Take a stroll down Rosemary Lane

Image used in Fair Use for non-proft, educational purposes, and linked to the page of origin by way of recommendationBlogs don't come any better than Rosemary Lane, and Sandy Beach Almanac is now proudly twinned with Stuart Buchanan's loving creation.

Stuart and I met on the Internet only in December when SBA was planned for a January 1 launch. I was delighted to find that on the Isle of Wight, off the coast of England near Southampton, he was doing a similar gig.*

Stuart's love of place and Nature shine through every word of Rosemary Lane, and his knowledge of the folklore of the calendar warms the heart of your almanackist. We have something else in common: we both have bananas growing outside our doors. I look forward to every new post on RL and know that in coming months and years I will learn a huge amount, as I do from RL's archives. If I had a stove, I might even try some of Mr B's scrumptious-sounding recipes. Naah, that's a pipe-dream. I'm over cooking for a while. But checkem out.

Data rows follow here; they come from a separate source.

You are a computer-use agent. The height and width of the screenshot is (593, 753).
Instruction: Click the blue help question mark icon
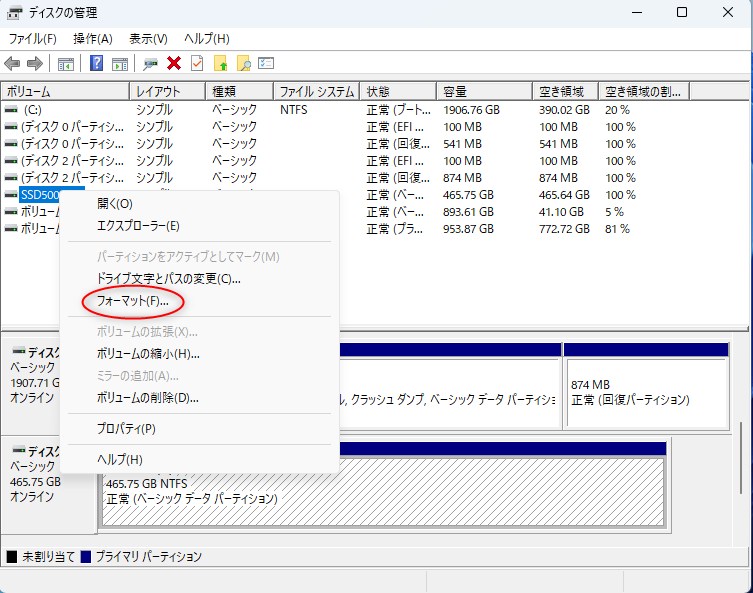(x=97, y=64)
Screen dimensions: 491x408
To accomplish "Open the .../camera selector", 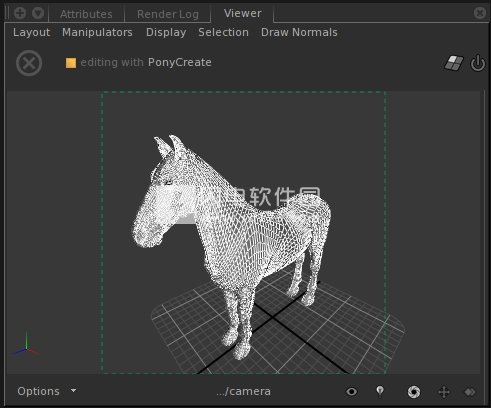I will (x=243, y=391).
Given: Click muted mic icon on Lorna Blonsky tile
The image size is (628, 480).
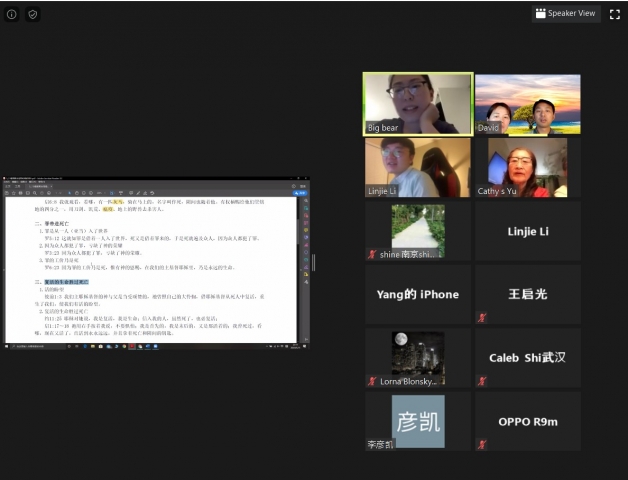Looking at the screenshot, I should point(373,381).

Definitely a blog to bookmark, but you'll always find our twinning link in SBA's sidebar. Thanks, Stuart, for the honour of a special twinned-blog relationship!

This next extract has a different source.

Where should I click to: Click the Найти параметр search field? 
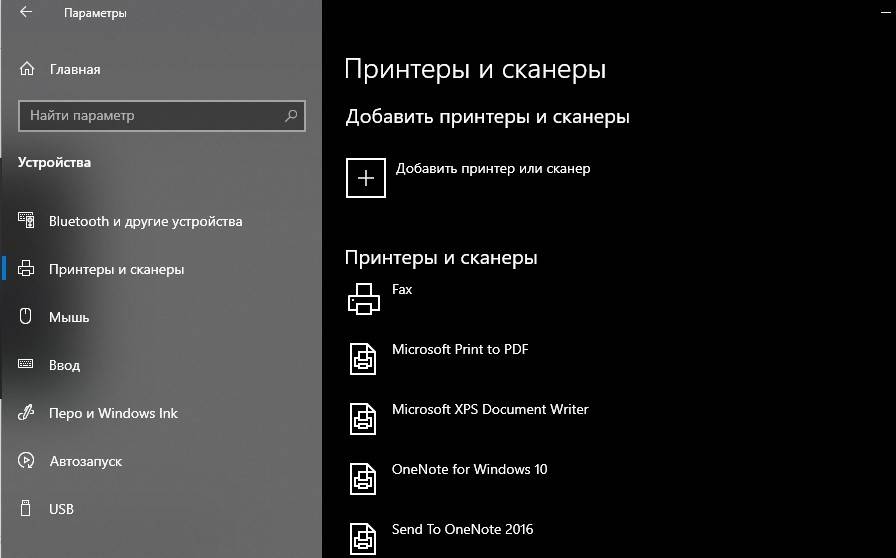pos(150,116)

[*'Gig' is right, I guess; after all, the Isle of Wight was the scene of one of rock's most famous concerts (Isle of Wight Festival, 1970), which The Guinness Book of Records listed at the time as the largest recorded gathering of human beings (600,000 -- much bigger than Woodstock, almost as big as Crabstock!), and you'll recall The Beatles singing "Every summer we could rent a cottage in the Isle of Wight" in 'When I'm Sixty-Four' on Sgt Pepper's. I'm sure a lot of the locals would prefer not to be reminded.]